J Jensen identified a solution from the USA called SpongeJet, where blasting was carried out using tiny sponge mushrooms, instead of sand, that absorb the particles of the coating being removed, thus minimising dust and other debris production. Subsequently J Jensen, working together with a French company, developed a very effective carbon filter that efficiently removes the PCBs and lead absorbed by the sponge mushrooms. This system was then built into a container, which means that nothing escapes. The uniqueness of the J. Jensen and Omø closed system is that all dust and other hazardous vapours are directed into the container through the use of an Omø vacuum cleaning system. The PCB and lead removed by the filter from the sponge mushrooms can be packed into sealed and lined barrels directly from the container and the small sponge blasting media cleaned and reused. This means the solution also works on environmental clean-up and demolition will be significantly less risky for employees of J Jensen and Omø.

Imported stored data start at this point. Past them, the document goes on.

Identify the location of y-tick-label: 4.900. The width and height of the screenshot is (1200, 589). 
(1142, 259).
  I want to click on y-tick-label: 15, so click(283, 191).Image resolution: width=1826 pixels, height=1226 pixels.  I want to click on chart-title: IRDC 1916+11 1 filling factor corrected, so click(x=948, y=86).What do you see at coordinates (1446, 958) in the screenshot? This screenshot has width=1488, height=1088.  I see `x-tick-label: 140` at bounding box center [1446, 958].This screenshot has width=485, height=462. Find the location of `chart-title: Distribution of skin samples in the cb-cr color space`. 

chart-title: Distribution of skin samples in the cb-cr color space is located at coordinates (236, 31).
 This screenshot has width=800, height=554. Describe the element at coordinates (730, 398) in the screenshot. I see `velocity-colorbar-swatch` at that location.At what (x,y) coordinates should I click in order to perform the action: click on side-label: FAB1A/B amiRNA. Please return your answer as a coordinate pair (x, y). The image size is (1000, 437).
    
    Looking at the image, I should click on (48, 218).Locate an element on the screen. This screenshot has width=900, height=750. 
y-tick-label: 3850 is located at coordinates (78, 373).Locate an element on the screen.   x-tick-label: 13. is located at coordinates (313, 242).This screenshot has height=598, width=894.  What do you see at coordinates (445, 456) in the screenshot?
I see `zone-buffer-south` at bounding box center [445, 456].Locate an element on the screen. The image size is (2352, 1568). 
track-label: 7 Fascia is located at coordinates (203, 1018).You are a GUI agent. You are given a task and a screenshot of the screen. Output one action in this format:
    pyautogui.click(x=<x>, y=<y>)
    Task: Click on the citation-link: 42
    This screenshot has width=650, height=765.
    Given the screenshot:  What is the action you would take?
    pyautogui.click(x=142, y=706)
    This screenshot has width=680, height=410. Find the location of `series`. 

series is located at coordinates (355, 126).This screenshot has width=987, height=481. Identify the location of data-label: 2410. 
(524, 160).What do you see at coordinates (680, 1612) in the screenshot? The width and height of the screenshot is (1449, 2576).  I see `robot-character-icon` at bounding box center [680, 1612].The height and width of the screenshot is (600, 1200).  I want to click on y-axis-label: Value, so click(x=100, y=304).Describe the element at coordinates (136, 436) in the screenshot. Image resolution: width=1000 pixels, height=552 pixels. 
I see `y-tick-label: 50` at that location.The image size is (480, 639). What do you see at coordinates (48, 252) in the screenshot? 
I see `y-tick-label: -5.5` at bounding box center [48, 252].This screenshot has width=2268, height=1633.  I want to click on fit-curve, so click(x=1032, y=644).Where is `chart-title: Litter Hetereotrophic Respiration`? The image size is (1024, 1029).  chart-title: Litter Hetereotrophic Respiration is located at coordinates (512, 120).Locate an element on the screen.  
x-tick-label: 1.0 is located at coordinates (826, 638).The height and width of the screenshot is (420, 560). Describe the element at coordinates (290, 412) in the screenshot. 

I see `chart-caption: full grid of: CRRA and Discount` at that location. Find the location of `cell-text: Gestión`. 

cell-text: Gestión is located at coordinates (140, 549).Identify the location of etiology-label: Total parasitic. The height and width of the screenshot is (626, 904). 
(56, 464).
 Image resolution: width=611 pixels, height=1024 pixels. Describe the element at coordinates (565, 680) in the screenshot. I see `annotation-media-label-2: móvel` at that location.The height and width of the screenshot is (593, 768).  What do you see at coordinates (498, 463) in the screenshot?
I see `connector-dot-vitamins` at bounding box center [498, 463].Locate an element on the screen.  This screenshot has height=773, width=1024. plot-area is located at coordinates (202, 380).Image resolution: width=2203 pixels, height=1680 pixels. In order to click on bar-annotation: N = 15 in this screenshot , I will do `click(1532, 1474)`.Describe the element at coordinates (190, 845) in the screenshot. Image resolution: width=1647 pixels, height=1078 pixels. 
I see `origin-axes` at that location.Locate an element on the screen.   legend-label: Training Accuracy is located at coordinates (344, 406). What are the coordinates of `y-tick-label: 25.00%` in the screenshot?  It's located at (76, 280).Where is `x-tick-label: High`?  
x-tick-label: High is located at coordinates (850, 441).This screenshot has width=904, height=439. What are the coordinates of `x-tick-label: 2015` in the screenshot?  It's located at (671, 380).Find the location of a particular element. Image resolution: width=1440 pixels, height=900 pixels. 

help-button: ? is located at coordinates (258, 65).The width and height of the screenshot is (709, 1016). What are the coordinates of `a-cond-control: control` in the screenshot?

The system consists of three main elements. A Sponge-Jet feed unit provides a constant flow of the sponge mushrooms, which are available in different hardnesses and surfaces depending on the nature of the coating to be removed, to improve productivity and also controls the media mix and the pressure. The Sponge-Jet media classifier cleans and separates used blowing agent into three categories – oversize waste, small waste particles, dust and broken sponge, and recycled abrasive sponge. A control unit monitors the system to ensure efficient operation and automatically shuts the Sponge-Jet system down in the event of malfunction to prevent the potential release of hazardous substances into the atmosphere.

The two companies believe that the solution has international potential. A significant number of public and private buildings not only in Denmark but across Europe are contaminated with PCBs and lead. This suggests that there are great opportunities for this Danish invention. J. Jensen A/S and Omø A/S are already in discussions with potential partners around the world concerning the use of this system.